The method of the ongoing non-disruptive simulation services, allows testing of a production environment's susceptibility and likelihood to succumbing to various attack vectors originating from the internet or other unknown networks, especially focusing on where perimeter security services failed. The verification and testing do not require and avoid causing downtime or disruption to the organization being tested. Realistic assessments can be generated as a result of testing since the tests are run against the production environment and not a staging environment. The non-disruptive perimeter testing methods allow covering (testing) a much larger quantity of attacks and targets performed against a production environment, as compared to conventional disruptive testing, since no maintenance windows are required for the non-disruptive DDoS testing service, WAF testing service, IPS testing service or other security testing, i.e., the testing can be ongoing and allows the attack surface coverage to be very extensive.

Additionally, the way this testing is performed, security personnel will enjoy visibility previously unavailable in granularity, and this method is based on actual threat success being confirmed to have passed each mitigation perimeter security mechanism deployed, and not some inferred response, which may be detected as a vulnerability but also may be a false positive. This method laid out validates the security mechanisms and services with reliance on actual penetration having occurred on the perimeter security, between the potentially vulnerable target service being protected and the internet.

The testing services will assist personnel responsible for an organization's IT infrastructure security to know almost real-time if the organization is vulnerable to newly evolved perimeter security threats, closing a significant gap in intelligence on cyber weaknesses within the organization. Conventional perimeter security testing may take a few weeks or months until its vulnerability status is confirmed by other manual testing methods, which may require an additional maintenance period, significantly delaying cyber protections, leaving the organization vulnerable to perimeter security attacks. The testing systems have fail-safe mechanisms built-in to ensure the production environment is not disrupted during testing. This allows for many times more targets to be validated and also many more perimeter security attack types to be run against the production environment, as compared to conventional techniques. The testing systems also provides an accurate decision-making process for staff involved in planning disruptive perimeter security tests, which will likely be a rare event once deploying this method of testing.

Embodiments of the disclosed subject matter are directed to a method for testing. The method comprises: (a) configuring a coordination device along a production network including at least one production service, the production network interfacing with an external network at a perimeter of the production network, and the production network protected by a perimeter security system (PSS) for mitigating multiple threats, the perimeter security system along the production network and the coordination device upstream from the at least one production service; (b) receiving, by the coordination device, pre-attack notification information, the pre-attack notification information including: one or more types of attacks to be launched; and, (c) collecting, by the coordination device, operation data regarding the operation of the coordination device, the collecting based on the pre-attack notification information, and the collecting during an attack based on the pre-attack notification information.
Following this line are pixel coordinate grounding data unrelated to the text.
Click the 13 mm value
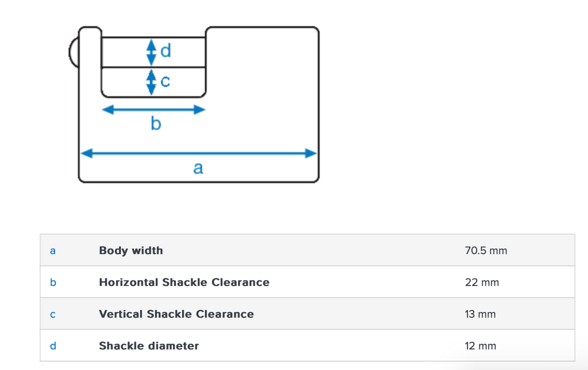The image size is (588, 370). point(480,314)
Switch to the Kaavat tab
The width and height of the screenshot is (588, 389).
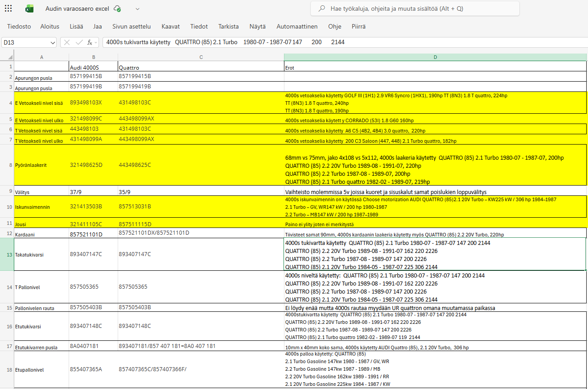point(171,26)
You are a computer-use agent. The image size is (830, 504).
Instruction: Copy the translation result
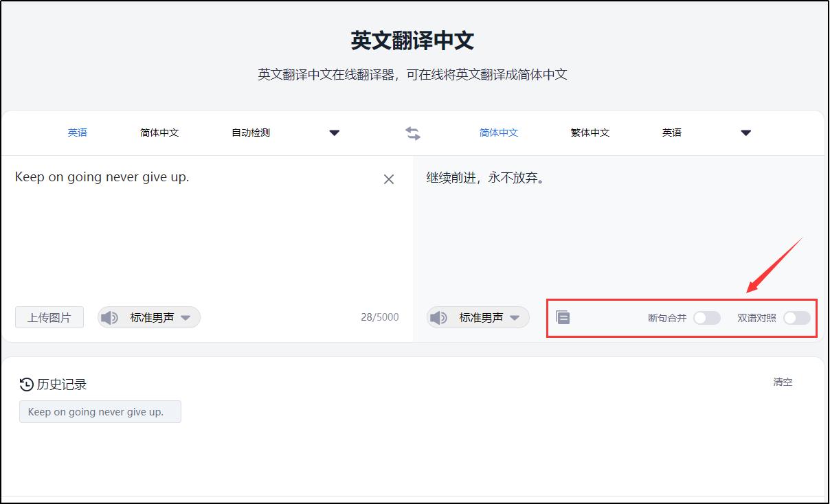(x=563, y=317)
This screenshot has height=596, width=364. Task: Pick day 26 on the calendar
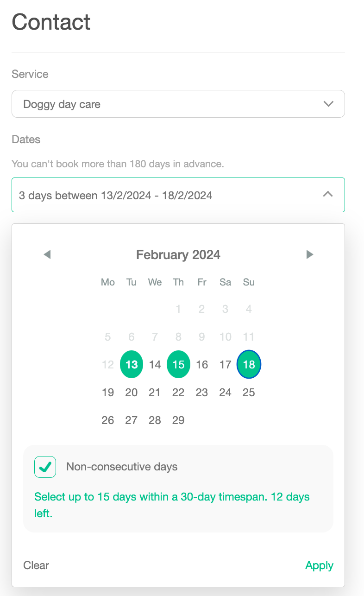pos(108,420)
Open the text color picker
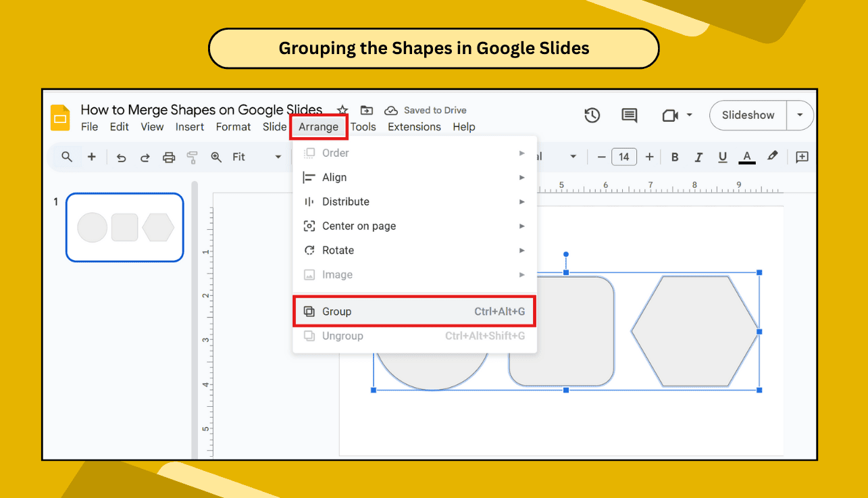 pos(746,156)
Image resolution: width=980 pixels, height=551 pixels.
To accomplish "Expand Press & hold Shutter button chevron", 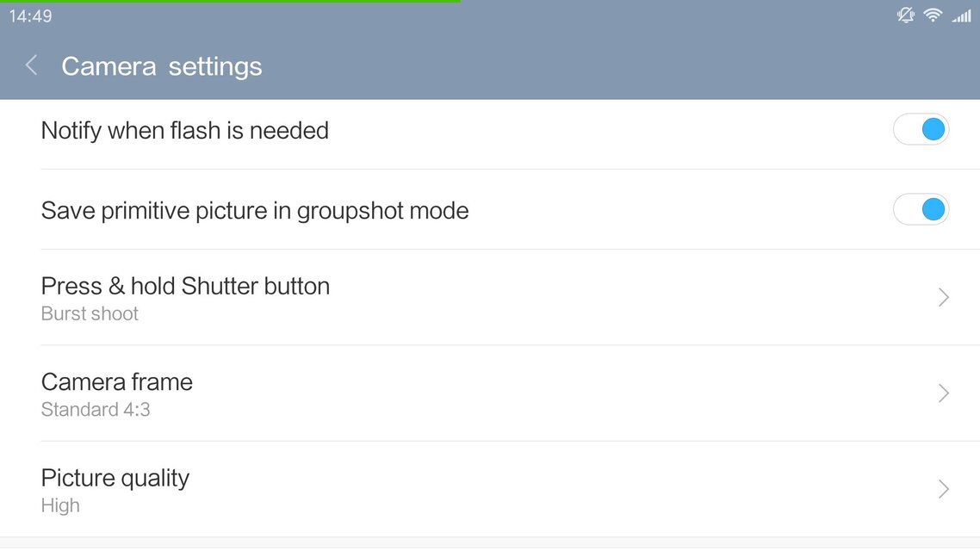I will point(943,298).
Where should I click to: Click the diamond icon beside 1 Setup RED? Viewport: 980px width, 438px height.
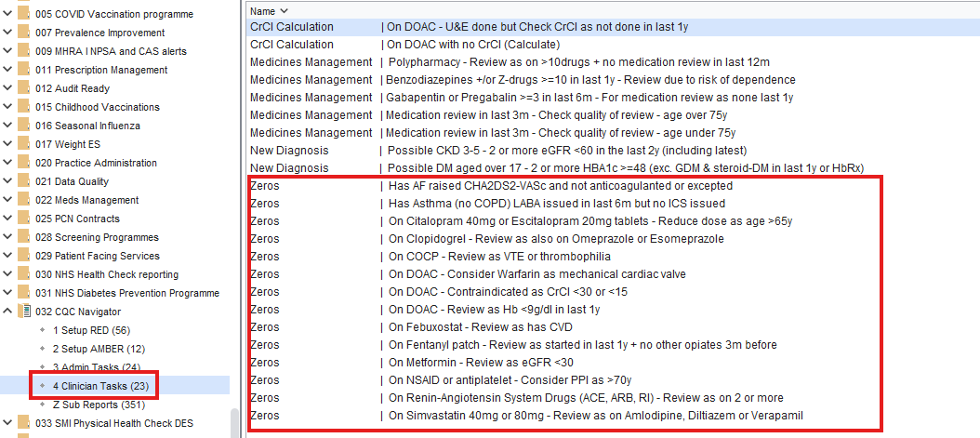[42, 330]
Optionally, the method is such that the coordination device includes at least one emulated service for signaling between the coordination device and other system components, for example, the monitor controller or coordination agents; additionally, the emulated service can be used independently or in parallel with signaling, for a simulated attack associated with the preattack notification information may be run.

Optionally, the method is such that the perimeter security system, includes simulation traffic traversing at least two of the group of: External Security Services (ESS) Module; DDoS mitigation module; Firewall; Web Application Firewall (WAF); Anti-virus, Anti-Spam, Anti-malware, Sandbox protections and, Intrusion Protection System (IPS).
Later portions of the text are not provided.